Deux hommes entrent en scène: ce soir-là l’étoile Mathias Heymann et le coryphée Alexandre Gasse. On connait la politique de notre scène nationale : mêler à rôles égaux des interprètes de différents niveaux hiérarchiques pour renforcer cet esprit de troupe où l’étoile n’est pas seule sur son nuage mais le porte-parole (ou plutôt le porte-geste !) d’une compagnie. Nos deux danseurs sont bientôt en slip, Heymann en gris, Gasse en blanc. Gestes complices, parfois en mano a mano, jambes pliées-étirées, petits sauts, entrelacements, étude de muscles. Mélange très intéressant de technique classique (venue des grands américains, Balanchine ou Robbins?) et d’une dimension bien plus physique, plus en puissance : c'est si on doit le définir, l'identité MacGregor. Avec une grande élégance, à laquelle contribuent Heymann et Gasse: car l’homo-érotisme n’est pas loin mais le tranchant, la clarté des figures, éloignent toute ambiguïté, au profit de la danse pure.
La grâce d'Alice Renavand
Puis vient Alice Renavand (« Junior addict ») Cette magnifique artiste, qui nous rappelle souvent Marie-Agnès Gillot, éblouit d’entrée dans son solo : les jambes immenses, l’envergure, une verticalité de statue, athlète autant que danseuse (et McGregor en joue) mais la danse l’emporte toujours au final, avec la grâce. Scène de groupe (« Needles »), plus jazzy, danseuses en orange « Bacon » : on admira la capacité de la troupe à changer de style, à mélanger, là, d’une figure à l’autre, différentes formes chorégraphiques, avec une évidence qui finit par ne plus nous étonner mais qui est l’apanage de très peu de compagnies au monde. Et chaque danseur, dans celle-ci, est formé à cela, est capable de cette diversité-là. McGregor en profite, au risque du patchwork, du manque d’unité. A part Bacon, que relient les morceaux de «L’anatomie de la sensation »? Rien, sinon ce « feeling », autre sens anglais du mot « sensation », qui doit passer entre les danseurs, et aussi dans l’entre-deux qui les sépare ?

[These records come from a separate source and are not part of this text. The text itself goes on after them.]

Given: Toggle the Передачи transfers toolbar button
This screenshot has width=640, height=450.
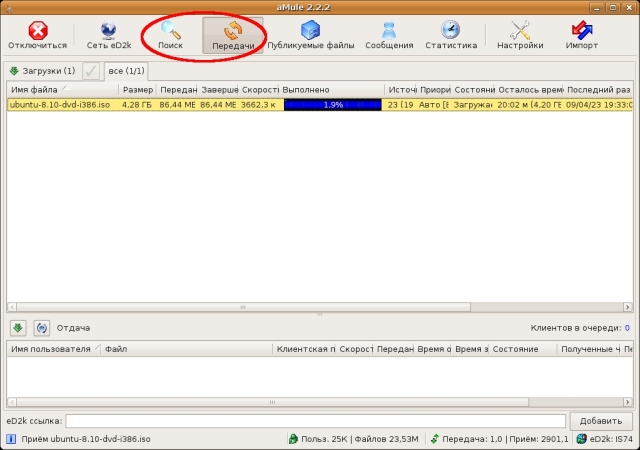Looking at the screenshot, I should coord(233,34).
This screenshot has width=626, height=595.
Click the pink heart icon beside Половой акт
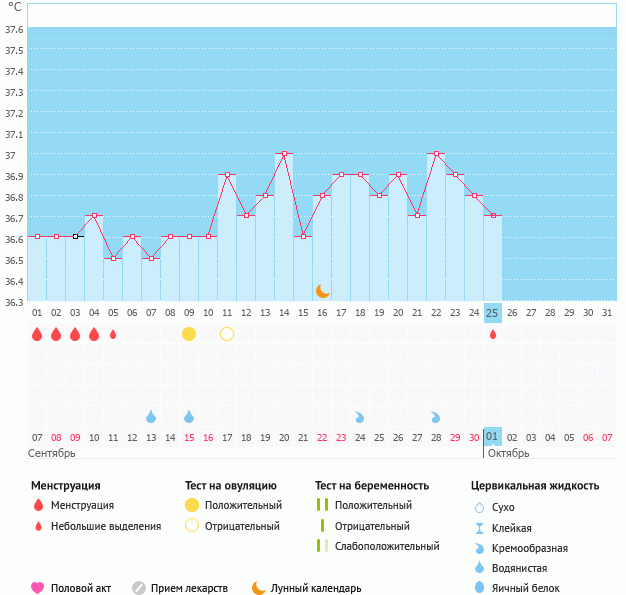(x=38, y=588)
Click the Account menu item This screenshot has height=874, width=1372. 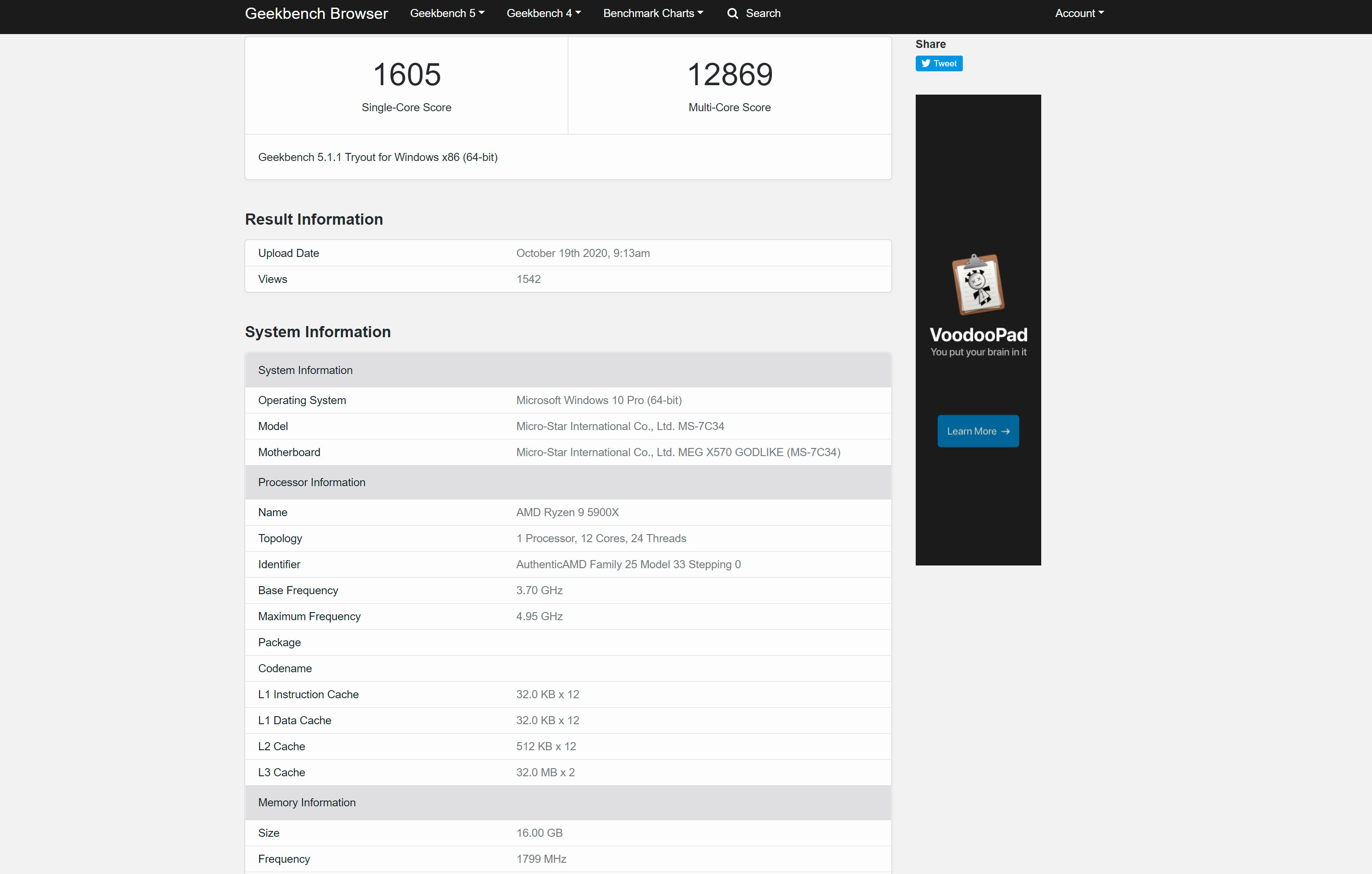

Aurélie Dupont en solitaire
Une petite déception, justement, quand apparaissent Aurélie Dupont et Alexandre Gasse (« Elegy for Andy ») On attend entre eux (elle habillée, lui… beaucoup moins) une sensation, une rencontre, une sensualité. Mais rien. A cause en partie de McGregor, qui les tient trop souvent à distance l’un de l’autre. On admire Dupont, on admire sa capacité à donner son autonomie à chaque partie de son corps pour le réunifier aussitôt dans la fluidité du mouvement. C’est très beau (c’est en cela que la danse contemporaine n’est jamais du contorsionnisme) mais c’est une danse tournée vers soi-même, une danse de solitaire. Heureusement il y a Renavand et Josua Hoffalt. Dans un petit bijou, « Crackdow ». Cela commence par des regards, des gestes épiés, une séduction amoureuse qui va crescendo. Enfin, Renavand, joyeuse, à son plus beau. Et Hoffalt magnifique aussi dans l’illusion qu’il donne de ne rien faire (sinon de porter Renavand dans un superbe mouvement de pédalo dans le vide!) Quand ils sortent de scène ils ont des sourires et des euphories de gamins.
Des noms à suivre
(Ces soirées où défile une partie de la compagnie permettent toujours de remarquer un ou deux noms, qu’on aimerait revoir ou suivre. On a donc noté Laurène Lévy, aussi « étoile », dans « Shout », que l’étoile Dorothée Gilbert, sa partenaire. Et Adrien Couvez, autre coryphée, au physique inhabituel, râblé, crâne rasé, l’énergie d’un hip-hopeur dans « Needles »).Le morceau final, « Dispelling the fears », renvoie au début: un groupe de garçons en maillots couleur chair, par petits groupes. Cela ressemble à l’entraînement des athlètes dans la Grèce ou la Rome antique. McGregor cultive encore plus l’ambiguïté comme si on allait vers une «Anatomy of pleasure » A la fin un garçon danse, un autre le regarde danser. Le regarde en espérant qu’il le regarde. Mais le premier continue sa danse, objet de regard et non de désir. Le second finit par sortir. Le garçon danse, danse encore, la lumière baisse… La danse est une anatomie de la sensation.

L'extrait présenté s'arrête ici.